Imagine if the parents from 'Big Little Lies' took a touring production of '12 Angry Men' to Communist Czechoslovakia in the early 1980s - that's the closest I can get to accurately summarising 'The Teacher', a scathing satire of the tragically banal manipulations and exploitations that form the disturbingly human reasons for why communism just never quite seems to work out particularly well in the end. Oh, and did I mention it's also a heck of a lot of fun?

The latest effort from regular collaborators, director/writer team Jan Hrebejk and Petr Jarchovsky ('Honeymoon', 'Divided We Fall'), the film opens by carefully intercutting the students and parents of a particular primary school class, one that has newly been taken over by the seemingly benign Maria Drazděchová (Zuzana Mauréry). As she meets her new pupils, she invites each of them to stand and announce their parents' occupations, and as they do we see those very same parents sitting down in the same classroom some months later, only this time for an emergency meeting to discuss Drazděchová's possibly unethical behaviour.

→ **Dataset excerpt**:
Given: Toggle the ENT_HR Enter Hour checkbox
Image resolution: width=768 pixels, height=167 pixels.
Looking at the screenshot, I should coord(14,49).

→ **Problem set**:
- 1) Rewrite the review of 'The Teacher' from "Imagine if the" up to and including "lot of fun?", swapping "satire" for "parody".
- 2) Carry on the review of 'The Teacher' from the point where it stops.

→ **Final answers**:
- 1)
Imagine if the parents from 'Big Little Lies' took a touring production of '12 Angry Men' to Communist Czechoslovakia in the early 1980s - that's the closest I can get to accurately summarising 'The Teacher', a scathing parody of the tragically banal manipulations and exploitations that form the disturbingly human reasons for why communism just never quite seems to work out particularly well in the end. Oh, and did I mention it's also a heck of a lot of fun?

- 2)
WATCH: 'THE TEACHER'

You see, Drazděchová is not the ordinary, harmless, lonely widow she claims to be - she's an amoral authoritarian opportunist, using her position as both schoolmarm and Highest-Ranking Communist in the Village to procure favours both big and small from the parents of her students. Whether it's baked goods, a fixed lampshade, a new hairdo, or even having the kids themselves come over to her apartment as a free cleaning service, Drazděchová takes all she can get, and if she can't get what she wants from someone, then their child's grades seem to immediately and not-so-coincidentally begin to suffer. That is, until there are some truly tragic consequences, leading to the emergency meeting and its uncomfortably believable depiction of parental instincts gone awry.

As you can no doubt tell, this is didactic stuff. Hrebejk and Jarchovsky have no qualms about bringing their political subtext as close to the forefront as possible. But, what's remarkable about the film is the way that it still captures a certain universality through its central knotty tensions, as each of the parents are forced to grapple with how many bad things they're willing to do for good reasons.

At the centre of all of this is Zuzana Mauréry's towering, high-wire performance, flitting between comic righteousness as she blusters and manipulates without an ounce of self-effacement, and a thornier, more complex portrait of a lonely woman doing only what she believes she must to survive. It's impressive stuff, not least of all because the character as written could so easily be more of a concept than an actual person, but Mauréry almost single-handedly carries the film by making her so terrifyingly human. The rest of the cast are fine, without a weak performance in sight, but none lend quite the same virtuosic mixture of charisma, charm and pathos to their, frankly, underwritten roles.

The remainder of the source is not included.